··· Given data ···

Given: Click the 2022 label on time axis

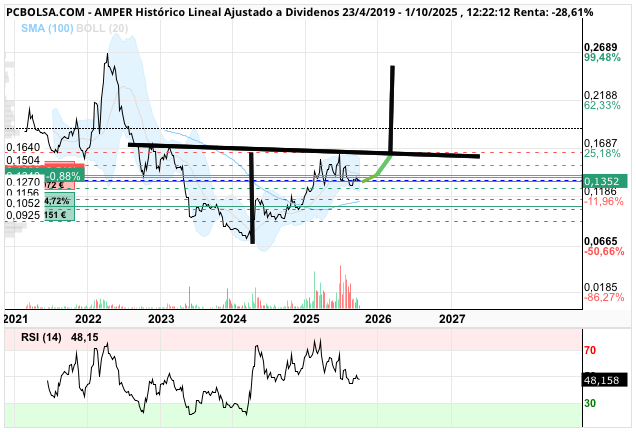Looking at the screenshot, I should coord(88,318).
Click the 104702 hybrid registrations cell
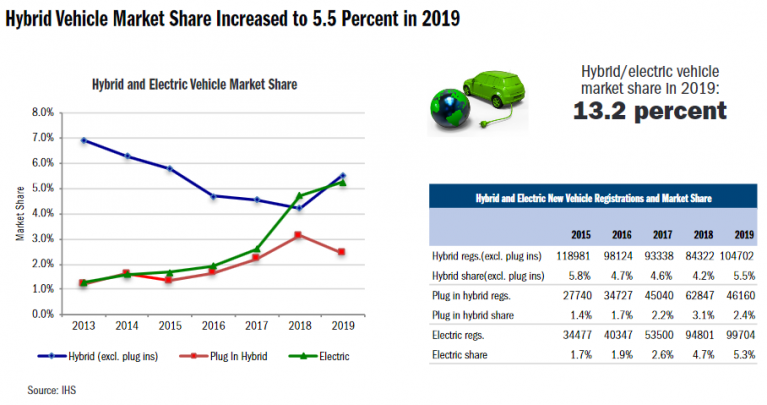This screenshot has height=405, width=767. click(737, 256)
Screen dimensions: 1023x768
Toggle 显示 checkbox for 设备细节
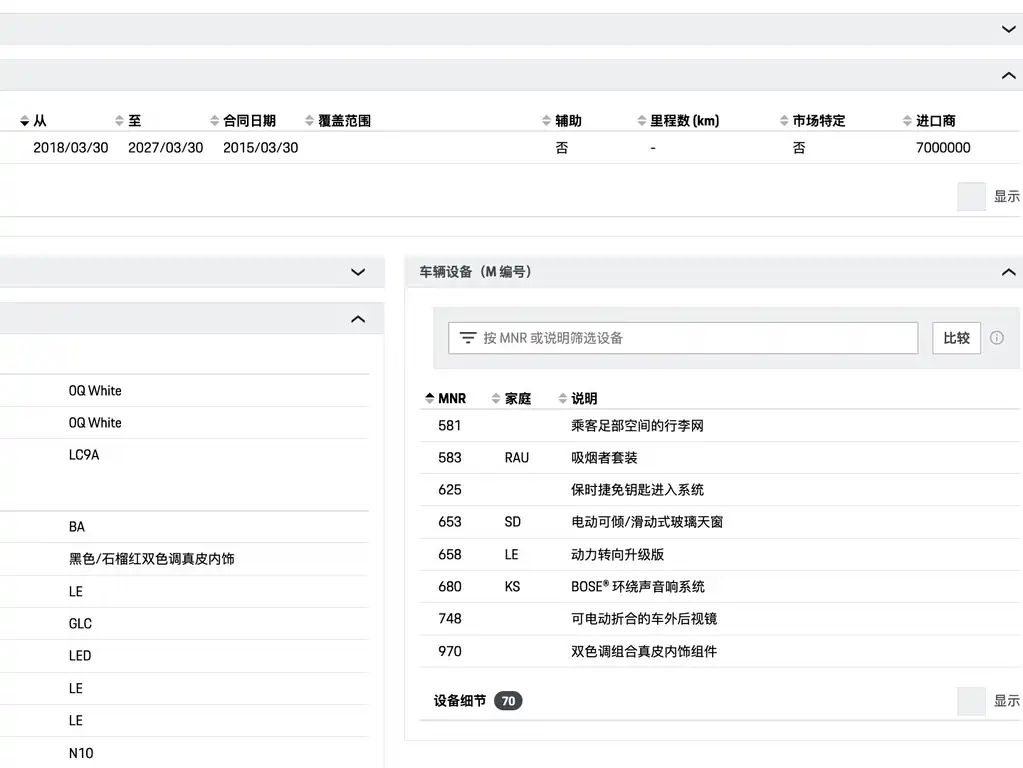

···

▸ **What to work on**: All entries must come back exactly as written, though without their pictures.

▸ **Solution to the problem**:
Given: Click the 2022 label on time axis

Looking at the screenshot, I should coord(88,318).
Click the 104702 hybrid registrations cell
This screenshot has height=405, width=767. click(737, 256)
Screen dimensions: 1023x768
Toggle 显示 checkbox for 设备细节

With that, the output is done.